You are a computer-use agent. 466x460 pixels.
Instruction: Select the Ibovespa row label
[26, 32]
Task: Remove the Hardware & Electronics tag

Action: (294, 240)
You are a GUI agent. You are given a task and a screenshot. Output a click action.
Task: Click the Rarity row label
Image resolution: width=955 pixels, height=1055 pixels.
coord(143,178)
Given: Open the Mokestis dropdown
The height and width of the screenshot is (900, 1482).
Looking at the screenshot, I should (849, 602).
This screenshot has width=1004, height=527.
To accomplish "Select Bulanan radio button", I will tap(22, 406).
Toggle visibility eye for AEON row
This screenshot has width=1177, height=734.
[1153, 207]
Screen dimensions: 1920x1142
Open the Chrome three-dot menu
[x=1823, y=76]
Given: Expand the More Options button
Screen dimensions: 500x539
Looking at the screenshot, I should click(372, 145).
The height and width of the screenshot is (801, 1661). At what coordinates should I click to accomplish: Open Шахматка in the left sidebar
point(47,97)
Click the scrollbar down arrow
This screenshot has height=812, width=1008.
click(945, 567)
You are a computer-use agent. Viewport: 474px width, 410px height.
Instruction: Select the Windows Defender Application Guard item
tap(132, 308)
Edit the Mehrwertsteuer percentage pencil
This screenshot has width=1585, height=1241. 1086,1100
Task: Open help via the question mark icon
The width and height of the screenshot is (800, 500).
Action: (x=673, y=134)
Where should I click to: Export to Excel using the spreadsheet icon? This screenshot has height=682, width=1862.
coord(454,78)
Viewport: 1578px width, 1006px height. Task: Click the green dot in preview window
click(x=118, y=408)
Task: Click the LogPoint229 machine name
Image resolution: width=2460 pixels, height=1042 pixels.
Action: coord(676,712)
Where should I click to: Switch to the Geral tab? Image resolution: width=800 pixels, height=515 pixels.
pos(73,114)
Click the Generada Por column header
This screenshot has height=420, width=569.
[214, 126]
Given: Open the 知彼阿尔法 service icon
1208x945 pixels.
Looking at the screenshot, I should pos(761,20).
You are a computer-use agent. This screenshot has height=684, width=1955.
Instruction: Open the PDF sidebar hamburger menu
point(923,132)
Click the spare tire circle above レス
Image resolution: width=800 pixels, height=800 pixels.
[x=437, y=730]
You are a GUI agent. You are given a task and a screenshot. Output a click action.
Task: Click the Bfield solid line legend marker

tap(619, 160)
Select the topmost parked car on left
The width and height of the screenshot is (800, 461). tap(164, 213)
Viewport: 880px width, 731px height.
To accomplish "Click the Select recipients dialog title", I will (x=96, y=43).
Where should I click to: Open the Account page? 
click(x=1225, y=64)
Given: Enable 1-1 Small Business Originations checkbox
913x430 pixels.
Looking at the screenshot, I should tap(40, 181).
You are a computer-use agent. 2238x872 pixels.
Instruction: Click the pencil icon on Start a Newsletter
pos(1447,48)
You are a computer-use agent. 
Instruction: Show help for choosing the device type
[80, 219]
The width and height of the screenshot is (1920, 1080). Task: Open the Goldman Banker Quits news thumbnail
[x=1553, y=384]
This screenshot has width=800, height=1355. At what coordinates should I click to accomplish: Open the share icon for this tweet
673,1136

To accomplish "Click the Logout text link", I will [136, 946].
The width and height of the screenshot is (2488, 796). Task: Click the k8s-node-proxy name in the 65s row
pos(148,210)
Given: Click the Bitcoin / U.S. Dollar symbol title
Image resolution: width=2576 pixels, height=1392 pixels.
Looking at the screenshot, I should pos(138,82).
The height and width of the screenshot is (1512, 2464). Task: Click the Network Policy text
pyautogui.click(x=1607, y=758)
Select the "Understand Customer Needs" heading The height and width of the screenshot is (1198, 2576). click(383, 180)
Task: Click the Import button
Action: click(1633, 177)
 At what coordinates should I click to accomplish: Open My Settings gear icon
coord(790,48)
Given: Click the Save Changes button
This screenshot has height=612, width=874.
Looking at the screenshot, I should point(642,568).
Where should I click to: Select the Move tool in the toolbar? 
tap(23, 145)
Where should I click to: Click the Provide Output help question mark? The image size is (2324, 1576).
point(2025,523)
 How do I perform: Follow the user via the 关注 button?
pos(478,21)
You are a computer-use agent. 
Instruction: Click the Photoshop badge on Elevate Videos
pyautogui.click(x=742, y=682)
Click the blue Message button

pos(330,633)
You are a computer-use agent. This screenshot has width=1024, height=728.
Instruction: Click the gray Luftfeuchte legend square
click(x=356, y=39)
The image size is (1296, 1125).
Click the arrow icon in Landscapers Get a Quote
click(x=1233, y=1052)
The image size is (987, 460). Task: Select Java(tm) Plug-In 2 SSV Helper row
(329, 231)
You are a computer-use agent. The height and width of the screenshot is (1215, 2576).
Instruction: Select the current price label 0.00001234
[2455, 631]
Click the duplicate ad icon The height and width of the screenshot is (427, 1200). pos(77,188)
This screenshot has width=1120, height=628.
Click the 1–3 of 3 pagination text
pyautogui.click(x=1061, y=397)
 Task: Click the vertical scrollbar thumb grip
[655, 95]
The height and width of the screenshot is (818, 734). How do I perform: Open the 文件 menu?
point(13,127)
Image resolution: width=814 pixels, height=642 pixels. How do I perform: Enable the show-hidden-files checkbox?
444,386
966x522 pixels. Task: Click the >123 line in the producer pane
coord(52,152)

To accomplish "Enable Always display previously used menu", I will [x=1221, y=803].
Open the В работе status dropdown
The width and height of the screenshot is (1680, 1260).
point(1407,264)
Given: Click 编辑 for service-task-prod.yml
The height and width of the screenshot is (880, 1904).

════════════════════

» **EXERCISE**:
Copy every one of the rows above word for word, keeping each line as it is.

» **RIGHT ANSWER**:
You are a computer-use agent. 466x460 pixels.
Instruction: Select the Ibovespa row label
[26, 32]
Task: Remove the Hardware & Electronics tag

Action: (294, 240)
You are a GUI agent. You are given a task and a screenshot. Output a click action.
Task: Click the Rarity row label
Image resolution: width=955 pixels, height=1055 pixels.
coord(143,178)
Given: Open the Mokestis dropdown
The height and width of the screenshot is (900, 1482).
Looking at the screenshot, I should (849, 602).
This screenshot has width=1004, height=527.
To accomplish "Select Bulanan radio button", I will tap(22, 406).
Toggle visibility eye for AEON row
This screenshot has width=1177, height=734.
[1153, 207]
Screen dimensions: 1920x1142
Open the Chrome three-dot menu
[x=1823, y=76]
Given: Expand the More Options button
Screen dimensions: 500x539
Looking at the screenshot, I should click(372, 145).
The height and width of the screenshot is (801, 1661). At what coordinates should I click to accomplish: Open Шахматка in the left sidebar
point(47,97)
Click the scrollbar down arrow
This screenshot has height=812, width=1008.
click(945, 567)
You are a computer-use agent. Viewport: 474px width, 410px height.
Instruction: Select the Windows Defender Application Guard item
tap(132, 308)
Edit the Mehrwertsteuer percentage pencil
This screenshot has width=1585, height=1241. 1086,1100
Task: Open help via the question mark icon
The width and height of the screenshot is (800, 500).
Action: (x=673, y=134)
Where should I click to: Export to Excel using the spreadsheet icon? This screenshot has height=682, width=1862.
coord(454,78)
Viewport: 1578px width, 1006px height. Task: Click the green dot in preview window
click(x=118, y=408)
Task: Click the LogPoint229 machine name
Image resolution: width=2460 pixels, height=1042 pixels.
Action: coord(676,712)
Where should I click to: Switch to the Geral tab? Image resolution: width=800 pixels, height=515 pixels.
pos(73,114)
Click the Generada Por column header
This screenshot has height=420, width=569.
[214, 126]
Given: Open the 知彼阿尔法 service icon
1208x945 pixels.
Looking at the screenshot, I should pos(761,20).
You are a computer-use agent. This screenshot has height=684, width=1955.
Instruction: Open the PDF sidebar hamburger menu
point(923,132)
Click the spare tire circle above レス
Image resolution: width=800 pixels, height=800 pixels.
[x=437, y=730]
You are a GUI agent. You are given a task and a screenshot. Output a click action.
Task: Click the Bfield solid line legend marker

tap(619, 160)
Select the topmost parked car on left
The width and height of the screenshot is (800, 461). tap(164, 213)
Viewport: 880px width, 731px height.
To accomplish "Click the Select recipients dialog title", I will (x=96, y=43).
Where should I click to: Open the Account page? 
click(x=1225, y=64)
Given: Enable 1-1 Small Business Originations checkbox
913x430 pixels.
Looking at the screenshot, I should tap(40, 181).
You are a computer-use agent. 2238x872 pixels.
Instruction: Click the pencil icon on Start a Newsletter
pos(1447,48)
You are a computer-use agent. 
Instruction: Show help for choosing the device type
[80, 219]
The width and height of the screenshot is (1920, 1080). Task: Open the Goldman Banker Quits news thumbnail
[x=1553, y=384]
This screenshot has width=800, height=1355. At what coordinates should I click to accomplish: Open the share icon for this tweet
673,1136

To accomplish "Click the Logout text link", I will [136, 946].
The width and height of the screenshot is (2488, 796). Task: Click the k8s-node-proxy name in the 65s row
pos(148,210)
Given: Click the Bitcoin / U.S. Dollar symbol title
Image resolution: width=2576 pixels, height=1392 pixels.
Looking at the screenshot, I should pos(138,82).
The height and width of the screenshot is (1512, 2464). Task: Click the Network Policy text
pyautogui.click(x=1607, y=758)
Select the "Understand Customer Needs" heading The height and width of the screenshot is (1198, 2576). click(383, 180)
Task: Click the Import button
Action: click(1633, 177)
 At what coordinates should I click to accomplish: Open My Settings gear icon
coord(790,48)
Given: Click the Save Changes button
This screenshot has height=612, width=874.
Looking at the screenshot, I should point(642,568).
Where should I click to: Select the Move tool in the toolbar? 
tap(23, 145)
Where should I click to: Click the Provide Output help question mark? The image size is (2324, 1576).
point(2025,523)
 How do I perform: Follow the user via the 关注 button?
pos(478,21)
You are a computer-use agent. 
Instruction: Click the Photoshop badge on Elevate Videos
pyautogui.click(x=742, y=682)
Click the blue Message button

pos(330,633)
You are a computer-use agent. This screenshot has width=1024, height=728.
Instruction: Click the gray Luftfeuchte legend square
click(x=356, y=39)
The image size is (1296, 1125).
Click the arrow icon in Landscapers Get a Quote
click(x=1233, y=1052)
The image size is (987, 460). Task: Select Java(tm) Plug-In 2 SSV Helper row
(329, 231)
You are a computer-use agent. The height and width of the screenshot is (1215, 2576).
Instruction: Select the current price label 0.00001234
[2455, 631]
Click the duplicate ad icon The height and width of the screenshot is (427, 1200). pos(77,188)
This screenshot has width=1120, height=628.
Click the 1–3 of 3 pagination text
pyautogui.click(x=1061, y=397)
 Task: Click the vertical scrollbar thumb grip
[655, 95]
The height and width of the screenshot is (818, 734). How do I perform: Open the 文件 menu?
point(13,127)
Image resolution: width=814 pixels, height=642 pixels. How do I perform: Enable the show-hidden-files checkbox?
444,386
966x522 pixels. Task: Click the >123 line in the producer pane
coord(52,152)

To accomplish "Enable Always display previously used menu", I will [x=1221, y=803].
Open the В работе status dropdown
The width and height of the screenshot is (1680, 1260).
point(1407,264)
Given: Click 编辑 for service-task-prod.yml
The height and width of the screenshot is (880, 1904).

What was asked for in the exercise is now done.